Une écriture polyphonique

Cette installation est née de la rencontre entre deux personnages unis par des liens visibles et invisibles. Wajdi Mouawad est un homme de théâtre contemporain aux multiples casquettes : auteur, comédien, metteur en scène… il maîtrise une écriture polyphonique. Il est le magicien d’un théâtre total dans lequel textes, lumières, décors, musiques et costumes se rejoignent en un tout. Paradoxalement, il se décrit comme un artiste non visuel. « Je suis un aveugle lorsque je marche dans la rue, j’ai un rapport assez fermé au monde », précise-t-il. Dans son bureau, une table d’écolier et deux chaises se font face, un lit et plusieurs étagères complètent le décor. On trouve dans sa bibliothèque de nombreux livres photo.

S’il pratique depuis longtemps la photographie en amateur, c’est sa rencontre déterminante avec l’éditeur Robert Delpire qui scelle son attachement au 8e art. « Ici, je suis entouré par Delpire, explique-t-il, en s’emparant de la réédition des Américains de Robert Frank.
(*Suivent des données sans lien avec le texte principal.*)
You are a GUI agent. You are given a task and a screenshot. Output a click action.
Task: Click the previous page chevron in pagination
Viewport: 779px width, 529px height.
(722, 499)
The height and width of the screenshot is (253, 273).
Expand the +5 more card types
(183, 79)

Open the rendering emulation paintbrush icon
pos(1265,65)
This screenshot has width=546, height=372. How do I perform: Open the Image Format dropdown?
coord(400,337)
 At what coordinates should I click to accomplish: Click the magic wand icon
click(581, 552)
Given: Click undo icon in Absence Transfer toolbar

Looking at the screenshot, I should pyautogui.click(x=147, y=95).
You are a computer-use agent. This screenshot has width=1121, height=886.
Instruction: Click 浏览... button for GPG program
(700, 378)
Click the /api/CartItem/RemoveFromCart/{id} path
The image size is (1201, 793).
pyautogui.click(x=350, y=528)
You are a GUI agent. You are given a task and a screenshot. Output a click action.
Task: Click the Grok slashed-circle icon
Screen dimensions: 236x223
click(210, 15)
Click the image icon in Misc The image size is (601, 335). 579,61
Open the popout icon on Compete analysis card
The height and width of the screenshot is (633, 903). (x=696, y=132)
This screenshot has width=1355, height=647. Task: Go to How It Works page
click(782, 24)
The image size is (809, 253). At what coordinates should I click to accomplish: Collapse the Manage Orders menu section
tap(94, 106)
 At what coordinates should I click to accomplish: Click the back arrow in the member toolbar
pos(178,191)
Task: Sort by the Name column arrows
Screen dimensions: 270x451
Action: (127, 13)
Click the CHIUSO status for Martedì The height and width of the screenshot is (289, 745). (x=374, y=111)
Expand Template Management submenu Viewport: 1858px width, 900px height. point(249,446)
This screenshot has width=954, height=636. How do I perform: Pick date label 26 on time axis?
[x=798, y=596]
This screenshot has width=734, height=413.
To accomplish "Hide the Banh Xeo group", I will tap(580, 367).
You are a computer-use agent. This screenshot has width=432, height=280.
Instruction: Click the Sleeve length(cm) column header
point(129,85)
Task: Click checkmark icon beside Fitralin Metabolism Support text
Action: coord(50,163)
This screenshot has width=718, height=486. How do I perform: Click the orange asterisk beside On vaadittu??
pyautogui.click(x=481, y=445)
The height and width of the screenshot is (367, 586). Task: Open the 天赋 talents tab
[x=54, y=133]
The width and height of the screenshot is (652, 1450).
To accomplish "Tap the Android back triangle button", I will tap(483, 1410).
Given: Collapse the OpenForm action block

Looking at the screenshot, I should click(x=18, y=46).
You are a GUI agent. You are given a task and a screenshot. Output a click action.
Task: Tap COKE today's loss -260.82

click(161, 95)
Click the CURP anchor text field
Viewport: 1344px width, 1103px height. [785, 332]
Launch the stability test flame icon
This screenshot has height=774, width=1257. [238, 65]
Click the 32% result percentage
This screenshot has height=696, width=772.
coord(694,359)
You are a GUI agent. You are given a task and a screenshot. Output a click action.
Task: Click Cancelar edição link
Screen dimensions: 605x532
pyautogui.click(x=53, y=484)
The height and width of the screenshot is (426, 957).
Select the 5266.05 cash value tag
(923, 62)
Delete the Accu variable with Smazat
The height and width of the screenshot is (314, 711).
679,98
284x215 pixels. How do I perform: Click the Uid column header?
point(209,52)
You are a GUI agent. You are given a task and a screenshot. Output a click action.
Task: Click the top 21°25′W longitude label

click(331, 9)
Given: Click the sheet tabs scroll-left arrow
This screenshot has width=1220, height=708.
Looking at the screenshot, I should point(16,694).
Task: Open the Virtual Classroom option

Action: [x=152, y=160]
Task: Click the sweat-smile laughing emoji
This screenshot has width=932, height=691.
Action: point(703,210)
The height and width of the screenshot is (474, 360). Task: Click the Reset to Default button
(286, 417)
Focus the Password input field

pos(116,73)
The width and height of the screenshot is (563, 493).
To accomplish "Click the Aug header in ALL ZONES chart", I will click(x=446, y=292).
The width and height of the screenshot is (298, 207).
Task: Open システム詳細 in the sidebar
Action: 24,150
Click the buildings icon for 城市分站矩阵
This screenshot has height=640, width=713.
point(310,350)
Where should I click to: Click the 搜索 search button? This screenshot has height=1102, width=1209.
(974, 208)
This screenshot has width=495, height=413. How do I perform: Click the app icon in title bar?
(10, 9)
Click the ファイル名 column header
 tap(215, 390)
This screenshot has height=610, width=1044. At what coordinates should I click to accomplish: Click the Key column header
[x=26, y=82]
C’est d’ailleurs dans les bouquins photo qu’il trouve les images stimulant sa créativité. « Je commence toujours par sélectionner des livres qui correspondent à une inspiration que j’ai par rapport à ce que je souhaite écrire. Il y a toujours un livre photo à l’origine de mes créations. J’arrive à donner une forme à mon idée avec les photos. Ces livres sont les premiers éléments que je montre à mon scénographe pour qu’il puisse saisir la sensation qui m’anime. La photo s’est inscrite comme un impératif absolu », ajoute Wajdi Mouawad. « Bizarrement, je ne suis pas très fan de théâtre. Souvent, je trouve que c’est mal interprété », confie Alain Willaume. Ce dernier a pourtant côtoyé le milieu du spectacle vivant. Dans les années 1980, il a photographié pour le Théâtre national de Strasbourg les répétitions nocturnes de Lenz, une pièce mise en scène par l’Allemand Johannes Klett. Plus tard, il est tombé amoureux d’une actrice et a vécu plusieurs années au sein d’une troupe, jusque dans un zoo devenu décor d’une création théâtrale. « Cela me fascinait, car le théâtre sortait du cadre. On s’aventurait dans des lieux insolites », se souvient-il.

Représenté par le collectif Tendance Floue qu’il a intégré récemment, le photographe sort enfin de l’ombre. « L’exposition Mélancolie des collines ainsi que mon ouvrage Coordonnées 72/18 résultent d’un long processus. Un photographe traditionnel passe sa vie à courir après des projets. Et finalement, à quoi cela sert-il d’accumuler toutes ces images? Il me fallait mettre en perspective ma vision du monde. » Alain Willaume signe par ailleurs une très belle monographie composée d’images énigmatiques aux éditions Xavier Barral. Selon lui, le théâtre d’aujourd’hui est bien trop conventionnel, excepté celui de Wajdi Mouawad qu’il n’a découvert que très récemment. « J’aime les créations de Wajdi, car elles sont visuellement très fortes. Les sons me bouleversent autant que ses textes. Je suis très sensible à la dimension physique de son théâtre. En sortant de l’une de ses représentations, tous nos sens sont en éveil », ajoute-t-il.

 

Cet article est à retrouver dans son intégralité dans Fisheye #35, en kiosque et disponible ici.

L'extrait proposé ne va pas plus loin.